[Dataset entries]
———
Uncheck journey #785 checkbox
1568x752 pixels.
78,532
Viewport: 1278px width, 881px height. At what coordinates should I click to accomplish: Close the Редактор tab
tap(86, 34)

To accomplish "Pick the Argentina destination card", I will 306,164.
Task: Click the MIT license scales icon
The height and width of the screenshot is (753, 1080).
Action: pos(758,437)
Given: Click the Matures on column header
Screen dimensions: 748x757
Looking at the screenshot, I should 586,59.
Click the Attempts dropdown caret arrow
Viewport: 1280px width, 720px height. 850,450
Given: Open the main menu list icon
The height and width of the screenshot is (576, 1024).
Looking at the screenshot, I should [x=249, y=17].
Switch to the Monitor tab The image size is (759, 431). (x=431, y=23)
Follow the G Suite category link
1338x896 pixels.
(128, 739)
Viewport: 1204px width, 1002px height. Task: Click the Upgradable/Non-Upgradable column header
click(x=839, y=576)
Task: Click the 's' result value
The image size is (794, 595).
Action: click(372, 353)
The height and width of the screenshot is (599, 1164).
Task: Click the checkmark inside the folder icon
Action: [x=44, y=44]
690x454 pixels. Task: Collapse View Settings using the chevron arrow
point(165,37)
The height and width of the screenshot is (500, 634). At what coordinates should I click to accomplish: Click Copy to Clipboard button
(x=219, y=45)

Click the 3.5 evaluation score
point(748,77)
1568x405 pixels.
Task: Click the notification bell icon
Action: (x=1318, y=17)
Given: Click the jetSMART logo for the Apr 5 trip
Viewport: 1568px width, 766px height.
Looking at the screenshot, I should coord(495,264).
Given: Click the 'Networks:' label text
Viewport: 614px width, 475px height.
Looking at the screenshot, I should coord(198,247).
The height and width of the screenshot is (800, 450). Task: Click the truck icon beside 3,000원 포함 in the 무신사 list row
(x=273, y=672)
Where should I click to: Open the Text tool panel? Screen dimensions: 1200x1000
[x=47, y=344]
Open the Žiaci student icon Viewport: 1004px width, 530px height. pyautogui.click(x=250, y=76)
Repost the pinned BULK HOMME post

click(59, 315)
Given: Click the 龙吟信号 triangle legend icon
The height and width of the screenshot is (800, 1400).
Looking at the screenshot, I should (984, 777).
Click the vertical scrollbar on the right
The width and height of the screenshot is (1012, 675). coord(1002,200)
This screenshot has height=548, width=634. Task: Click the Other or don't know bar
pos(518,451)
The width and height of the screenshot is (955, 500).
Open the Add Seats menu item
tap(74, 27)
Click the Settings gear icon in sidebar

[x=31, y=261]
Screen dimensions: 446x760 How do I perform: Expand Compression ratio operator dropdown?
———
Exactly as given, restate all the lines above.

Uncheck journey #785 checkbox
1568x752 pixels.
78,532
Viewport: 1278px width, 881px height. At what coordinates should I click to accomplish: Close the Редактор tab
tap(86, 34)

To accomplish "Pick the Argentina destination card", I will 306,164.
Task: Click the MIT license scales icon
The height and width of the screenshot is (753, 1080).
Action: pos(758,437)
Given: Click the Matures on column header
Screen dimensions: 748x757
Looking at the screenshot, I should 586,59.
Click the Attempts dropdown caret arrow
Viewport: 1280px width, 720px height. 850,450
Given: Open the main menu list icon
The height and width of the screenshot is (576, 1024).
Looking at the screenshot, I should [x=249, y=17].
Switch to the Monitor tab The image size is (759, 431). (x=431, y=23)
Follow the G Suite category link
1338x896 pixels.
(128, 739)
Viewport: 1204px width, 1002px height. Task: Click the Upgradable/Non-Upgradable column header
click(x=839, y=576)
Task: Click the 's' result value
The image size is (794, 595).
Action: click(372, 353)
The height and width of the screenshot is (599, 1164).
Task: Click the checkmark inside the folder icon
Action: [x=44, y=44]
690x454 pixels. Task: Collapse View Settings using the chevron arrow
point(165,37)
The height and width of the screenshot is (500, 634). At what coordinates should I click to accomplish: Click Copy to Clipboard button
(x=219, y=45)

Click the 3.5 evaluation score
point(748,77)
1568x405 pixels.
Task: Click the notification bell icon
Action: (x=1318, y=17)
Given: Click the jetSMART logo for the Apr 5 trip
Viewport: 1568px width, 766px height.
Looking at the screenshot, I should coord(495,264).
Given: Click the 'Networks:' label text
Viewport: 614px width, 475px height.
Looking at the screenshot, I should coord(198,247).
The height and width of the screenshot is (800, 450). Task: Click the truck icon beside 3,000원 포함 in the 무신사 list row
(x=273, y=672)
Where should I click to: Open the Text tool panel? Screen dimensions: 1200x1000
[x=47, y=344]
Open the Žiaci student icon Viewport: 1004px width, 530px height. pyautogui.click(x=250, y=76)
Repost the pinned BULK HOMME post

click(59, 315)
Given: Click the 龙吟信号 triangle legend icon
The height and width of the screenshot is (800, 1400).
Looking at the screenshot, I should (984, 777).
Click the vertical scrollbar on the right
The width and height of the screenshot is (1012, 675). coord(1002,200)
This screenshot has height=548, width=634. Task: Click the Other or don't know bar
pos(518,451)
The width and height of the screenshot is (955, 500).
Open the Add Seats menu item
tap(74, 27)
Click the Settings gear icon in sidebar

[x=31, y=261]
Screen dimensions: 446x760 How do I perform: Expand Compression ratio operator dropdown?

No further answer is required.